• Task requirements:
Without the pictures, return each record as it appears.

Stored data

----------------

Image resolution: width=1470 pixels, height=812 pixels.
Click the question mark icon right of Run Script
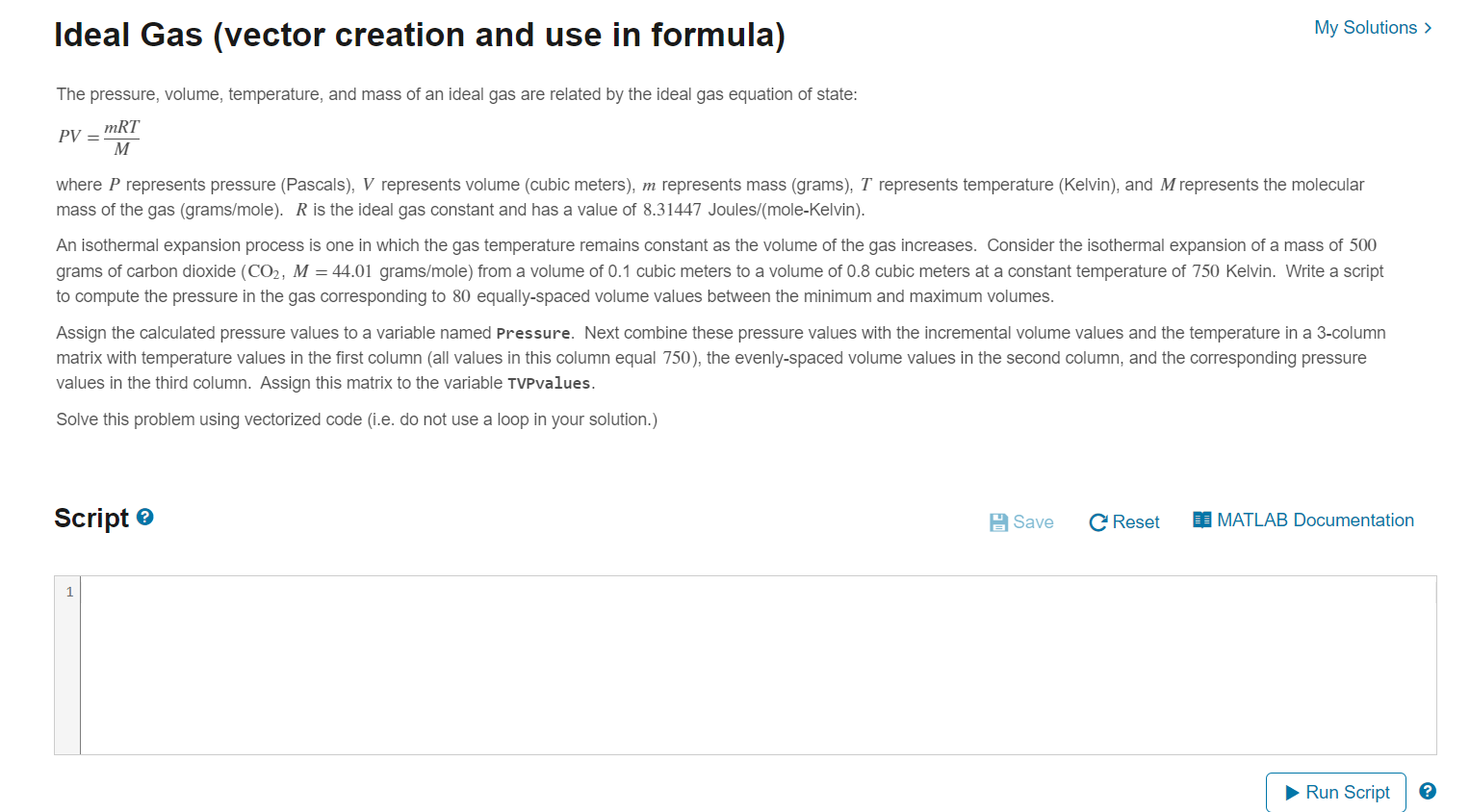click(x=1427, y=791)
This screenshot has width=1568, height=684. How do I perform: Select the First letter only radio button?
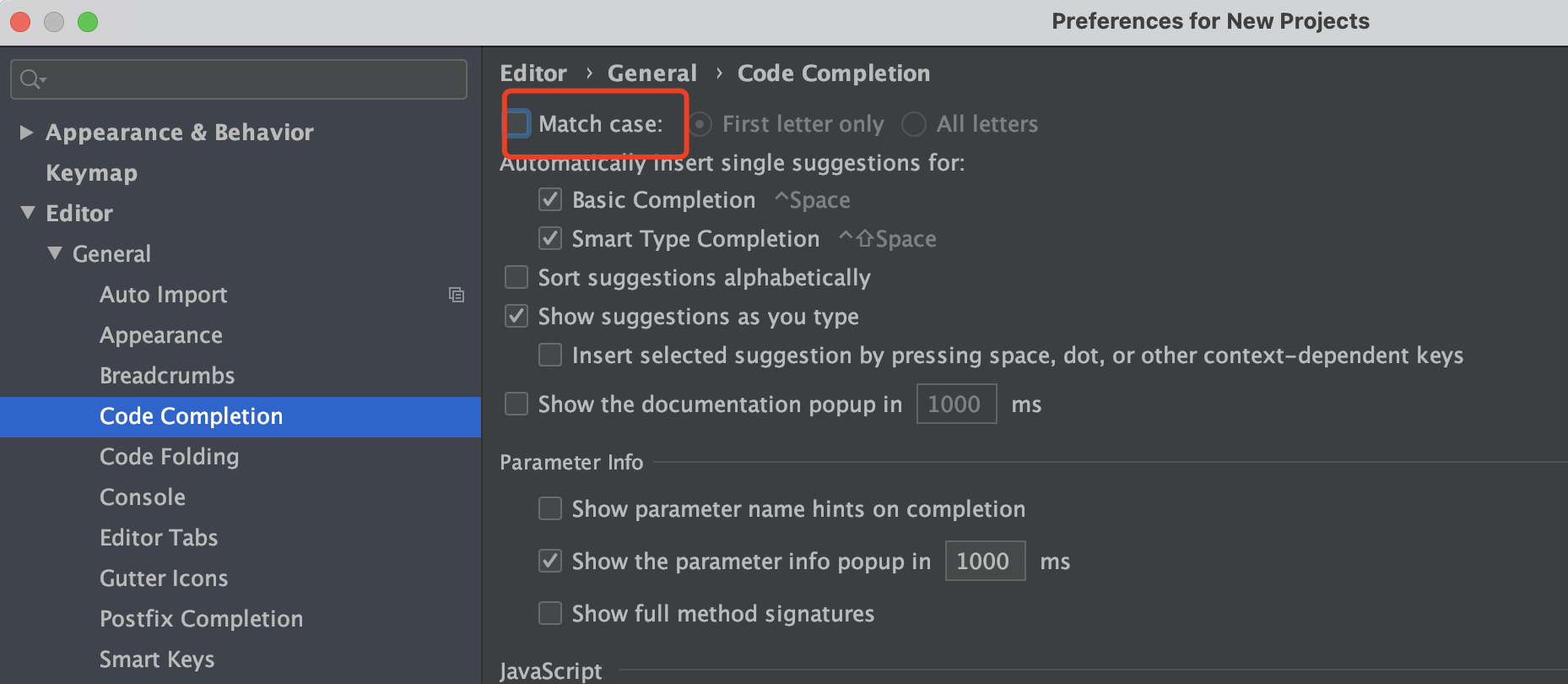click(x=699, y=123)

----------------

• Problem solution:
Image resolution: width=1470 pixels, height=812 pixels.
Click the question mark icon right of Run Script
click(x=1427, y=791)
This screenshot has width=1568, height=684. How do I perform: Select the First letter only radio button?
click(x=699, y=123)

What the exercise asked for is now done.